Janis Joplin voix noire sur fond blancLes conséquences de cette libération ne peuvent être que contestataires et politiques, Janis Joplin traversant autant les frontières géographiques ou celles qui imposent des cadres rigides à la pensée et aux corps, que celles dont le racisme nous dit qu’elles séparent les « races », ou celles dont l’hétérosexisme nous dit qu’elles séparent les genres, les sexes et les sexualités. Ce n’est pas seulement qu’elle multiplie les amants et maîtresses, qu’elle couche avec des corps noirs autant que blancs : c’est en elle-même, dans son propre corps qu’a lieu cette multiplication comme advenue d’une multiplicité. Et c’est sa voix (« une voix collective, ancestrale, peuplée des parias, habitée ») qui se fait voix plurielle et multiple, voix noire et blanche, voix classique et voix des esclaves noirs, voix de femme et d’homme, voix humaine et non humaine, criant, hurlant ce que la vie peut avoir d’inarticulé et de puissance pure.

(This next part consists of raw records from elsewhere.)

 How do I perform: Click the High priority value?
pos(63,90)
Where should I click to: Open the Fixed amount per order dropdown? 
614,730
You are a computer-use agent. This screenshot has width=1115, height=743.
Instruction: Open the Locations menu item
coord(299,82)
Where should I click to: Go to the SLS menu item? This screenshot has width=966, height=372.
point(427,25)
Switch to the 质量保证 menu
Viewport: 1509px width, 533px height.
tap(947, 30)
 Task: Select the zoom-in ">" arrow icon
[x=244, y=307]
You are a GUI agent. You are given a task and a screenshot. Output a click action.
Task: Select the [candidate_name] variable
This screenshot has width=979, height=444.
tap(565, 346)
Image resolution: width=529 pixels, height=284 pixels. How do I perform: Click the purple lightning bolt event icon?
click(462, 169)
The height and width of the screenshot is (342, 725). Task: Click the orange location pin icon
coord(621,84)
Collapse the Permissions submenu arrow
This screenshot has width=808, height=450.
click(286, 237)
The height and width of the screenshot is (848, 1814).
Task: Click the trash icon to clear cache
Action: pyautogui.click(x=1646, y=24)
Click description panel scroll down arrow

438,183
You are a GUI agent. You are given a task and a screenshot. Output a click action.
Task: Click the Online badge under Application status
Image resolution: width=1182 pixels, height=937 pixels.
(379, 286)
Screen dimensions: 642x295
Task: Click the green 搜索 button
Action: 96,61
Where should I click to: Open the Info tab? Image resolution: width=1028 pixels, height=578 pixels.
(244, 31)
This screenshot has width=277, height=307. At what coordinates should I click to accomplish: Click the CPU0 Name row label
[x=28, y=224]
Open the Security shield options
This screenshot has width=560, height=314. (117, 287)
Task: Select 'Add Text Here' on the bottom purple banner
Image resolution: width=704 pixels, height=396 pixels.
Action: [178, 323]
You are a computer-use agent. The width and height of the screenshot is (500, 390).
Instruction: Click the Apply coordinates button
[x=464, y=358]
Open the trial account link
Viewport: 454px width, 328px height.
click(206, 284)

Par cette voix, l’Amérique s’écroule – celle, raciste, classiste, destructrice, machiste, ségrégationniste, haineuse, qui correspond aussi à une certaine logique actuelle du monde – comme, par cette voix, l’Amérique émerge vivante : pure immanence de différences, de relations variables, changeantes, transversales et non identitaires, non guerrières, non mortelles.

Janis Joplin apparaît comme une sainte bizarre – sans Dieu, évidemment –, une mystique athée qui, dans son errance, par son nomadisme autant externe qu’interne, par ses amants et maîtresses, par l’alcool et les drogues, par sa voix, par la littérature, affirme le monde en tant que multiplicité immanente, affirme l’amour du monde, des devenirs du monde ou du monde comme devenir(s). Une mystique qui se livre à une étrange ascèse très paradoxale par laquelle elle expérimente en soi les devenirs du monde qui sont aussi, nécessairement, un devenir-révolutionnaire du monde. Par là, le livre de Véronique Bergen se rapporte autant à Janis Joplin qu’à l’écriture – un livre qui serait à la fois le portrait vitaliste de Joplin et un portrait de l’écriture, de sa puissance, de son rapport à autre chose qu’elle-même, de sa nature politique, nomade, destructrice et créatrice.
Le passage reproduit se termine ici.